The juvenile justice system is supposed to focus on rehabilitation, and yet the threat of Direct File is used way too much to deny children the right to have a trial in juvenile court. There are studies including one conducted by the Florida Department of Juvenile Justice which concluded that the transfer youth to the adult criminal
system is more likely to aggravate recidivism rather than to stop it. So, every time prosecutors Direct File a child, there is a huge risk that they will end up worse off than they were before. Sending children to adult court should be incredibly rare, but it is not. Therefore, our perspective is certainly that the balance is out of whack and often based more on punishment than rehabilitation. To the extent court involvement for children is necessary for “public safety” that societal involvement should decrease their chances of recidivism in the future. To do so would require resource-intensive interventions to actually help the child, like finding them a nice and safe place to live, providing them with therapy to deal with their trauma, and providing them with a top-level individualized educational plan if necessary. Instead, children end up in programs that are not always the right program at the right time for the child’s needs. It’s a very short-sighted system that entails too much of a cookie cutter one size fits all kind of programming.

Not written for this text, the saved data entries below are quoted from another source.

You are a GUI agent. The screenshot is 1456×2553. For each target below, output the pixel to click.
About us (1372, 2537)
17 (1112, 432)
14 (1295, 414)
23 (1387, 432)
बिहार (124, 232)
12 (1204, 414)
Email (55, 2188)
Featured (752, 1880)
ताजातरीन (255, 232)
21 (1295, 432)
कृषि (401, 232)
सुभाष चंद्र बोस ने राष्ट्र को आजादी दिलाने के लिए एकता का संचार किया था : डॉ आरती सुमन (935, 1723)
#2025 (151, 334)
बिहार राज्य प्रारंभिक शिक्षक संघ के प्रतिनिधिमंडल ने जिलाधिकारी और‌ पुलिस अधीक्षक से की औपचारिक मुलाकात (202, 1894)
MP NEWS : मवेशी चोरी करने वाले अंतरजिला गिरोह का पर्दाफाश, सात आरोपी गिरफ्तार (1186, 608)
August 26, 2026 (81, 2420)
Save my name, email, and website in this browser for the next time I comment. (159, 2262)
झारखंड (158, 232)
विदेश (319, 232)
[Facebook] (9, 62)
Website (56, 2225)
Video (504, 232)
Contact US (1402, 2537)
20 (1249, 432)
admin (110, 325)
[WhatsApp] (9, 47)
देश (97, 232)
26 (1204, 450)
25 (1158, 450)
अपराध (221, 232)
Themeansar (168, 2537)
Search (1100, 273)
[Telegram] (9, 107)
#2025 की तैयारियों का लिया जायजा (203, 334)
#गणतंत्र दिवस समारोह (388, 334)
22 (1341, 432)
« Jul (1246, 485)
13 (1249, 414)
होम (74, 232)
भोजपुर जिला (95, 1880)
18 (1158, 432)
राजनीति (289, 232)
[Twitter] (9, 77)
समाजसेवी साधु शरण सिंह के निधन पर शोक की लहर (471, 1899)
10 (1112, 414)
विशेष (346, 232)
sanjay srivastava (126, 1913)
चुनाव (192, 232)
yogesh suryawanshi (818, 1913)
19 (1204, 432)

Some states have completely done away with their direct file system or have drastically limited prosecutors’ authority to charge children in adult court without a judicial hearing. Those states are on the right track.
Direct file lacks oversight, when a prosecutor chooses to direct file a youth into the adult court system, in Florida, the prosecutor overrides the jurisdiction of the juvenile court without any input from the neutral factfinder, the judge. It lacks consistency, transparency and accountability and short-circuits justice because it can force children to take pleas to avoid being direct filed.
To reform, statutory discretion afforded to the prosecutor needs to be amended or altogether removed. The judge needs to have a role in these cases that are being reviewed for direct file. That’s just the tip of the iceberg.